AVAILABLE DATA:

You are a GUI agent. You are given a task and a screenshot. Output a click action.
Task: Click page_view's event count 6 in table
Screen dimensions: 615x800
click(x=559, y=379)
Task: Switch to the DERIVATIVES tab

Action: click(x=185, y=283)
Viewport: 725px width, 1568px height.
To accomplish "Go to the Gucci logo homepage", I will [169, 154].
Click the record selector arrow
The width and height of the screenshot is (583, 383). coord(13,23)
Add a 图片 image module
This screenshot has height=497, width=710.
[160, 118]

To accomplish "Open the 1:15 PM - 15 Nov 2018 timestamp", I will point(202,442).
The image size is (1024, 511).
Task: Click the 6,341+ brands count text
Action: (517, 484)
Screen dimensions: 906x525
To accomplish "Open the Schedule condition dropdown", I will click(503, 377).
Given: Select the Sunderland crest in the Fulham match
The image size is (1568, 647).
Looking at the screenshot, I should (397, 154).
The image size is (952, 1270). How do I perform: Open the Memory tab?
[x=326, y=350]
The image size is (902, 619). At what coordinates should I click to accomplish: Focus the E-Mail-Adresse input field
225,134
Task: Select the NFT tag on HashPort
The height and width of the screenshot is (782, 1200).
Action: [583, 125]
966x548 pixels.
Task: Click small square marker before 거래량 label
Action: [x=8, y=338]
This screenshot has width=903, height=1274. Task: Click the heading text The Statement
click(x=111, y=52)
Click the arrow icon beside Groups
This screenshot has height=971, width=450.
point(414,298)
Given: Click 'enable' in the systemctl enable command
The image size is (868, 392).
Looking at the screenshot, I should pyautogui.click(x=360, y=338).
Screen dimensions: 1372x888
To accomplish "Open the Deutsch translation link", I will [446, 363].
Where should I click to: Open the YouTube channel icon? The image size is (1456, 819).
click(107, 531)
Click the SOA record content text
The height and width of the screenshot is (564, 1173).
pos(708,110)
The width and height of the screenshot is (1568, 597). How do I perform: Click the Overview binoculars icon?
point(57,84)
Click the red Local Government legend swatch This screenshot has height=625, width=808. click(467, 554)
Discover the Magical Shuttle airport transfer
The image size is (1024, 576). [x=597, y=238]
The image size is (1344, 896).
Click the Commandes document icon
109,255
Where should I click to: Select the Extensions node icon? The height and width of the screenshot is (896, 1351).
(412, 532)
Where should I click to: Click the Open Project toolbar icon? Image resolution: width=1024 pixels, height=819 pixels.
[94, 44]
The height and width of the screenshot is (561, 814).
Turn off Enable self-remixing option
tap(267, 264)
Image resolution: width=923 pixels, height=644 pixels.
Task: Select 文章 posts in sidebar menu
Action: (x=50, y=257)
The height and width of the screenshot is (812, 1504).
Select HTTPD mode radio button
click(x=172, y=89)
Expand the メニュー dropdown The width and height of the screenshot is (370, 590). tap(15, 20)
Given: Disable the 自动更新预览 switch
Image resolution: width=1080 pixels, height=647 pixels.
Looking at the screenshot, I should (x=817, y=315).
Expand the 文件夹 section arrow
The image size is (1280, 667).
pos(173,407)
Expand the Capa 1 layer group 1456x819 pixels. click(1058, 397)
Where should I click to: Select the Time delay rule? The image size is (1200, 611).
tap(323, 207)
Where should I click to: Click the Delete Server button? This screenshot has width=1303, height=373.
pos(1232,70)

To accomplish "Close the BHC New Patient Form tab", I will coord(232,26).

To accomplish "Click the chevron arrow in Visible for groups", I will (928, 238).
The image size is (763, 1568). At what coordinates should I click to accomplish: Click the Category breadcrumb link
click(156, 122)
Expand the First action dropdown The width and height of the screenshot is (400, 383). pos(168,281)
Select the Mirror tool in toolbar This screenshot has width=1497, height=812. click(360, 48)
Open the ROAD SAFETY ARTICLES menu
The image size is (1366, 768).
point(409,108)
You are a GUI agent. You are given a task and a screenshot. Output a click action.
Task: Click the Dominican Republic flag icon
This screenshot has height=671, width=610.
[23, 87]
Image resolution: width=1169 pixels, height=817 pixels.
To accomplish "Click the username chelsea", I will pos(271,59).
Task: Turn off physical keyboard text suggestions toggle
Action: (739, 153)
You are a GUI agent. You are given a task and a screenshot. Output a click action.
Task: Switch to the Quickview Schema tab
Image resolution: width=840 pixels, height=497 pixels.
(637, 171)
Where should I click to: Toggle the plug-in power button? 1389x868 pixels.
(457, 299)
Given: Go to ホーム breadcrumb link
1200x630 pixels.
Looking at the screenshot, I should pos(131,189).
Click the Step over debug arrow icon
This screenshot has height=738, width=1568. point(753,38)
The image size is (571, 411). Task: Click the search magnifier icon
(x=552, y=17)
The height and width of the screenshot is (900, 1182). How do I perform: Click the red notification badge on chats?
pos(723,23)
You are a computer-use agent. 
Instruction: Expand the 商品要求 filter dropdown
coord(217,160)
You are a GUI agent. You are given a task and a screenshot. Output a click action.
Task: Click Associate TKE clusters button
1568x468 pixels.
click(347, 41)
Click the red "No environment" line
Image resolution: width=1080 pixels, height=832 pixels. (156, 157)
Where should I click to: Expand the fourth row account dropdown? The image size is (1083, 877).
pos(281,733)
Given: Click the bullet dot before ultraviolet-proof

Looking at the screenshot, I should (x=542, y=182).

TASK: Find the line with "The image size is (902, 619)." in the entries above. Retype it and each line after it, exactly, through the line with "Task: Select the NFT tag on HashPort", and stop there.

WORKED SOLUTION:
The image size is (902, 619). At what coordinates should I click to accomplish: Focus the E-Mail-Adresse input field
225,134
Task: Select the NFT tag on HashPort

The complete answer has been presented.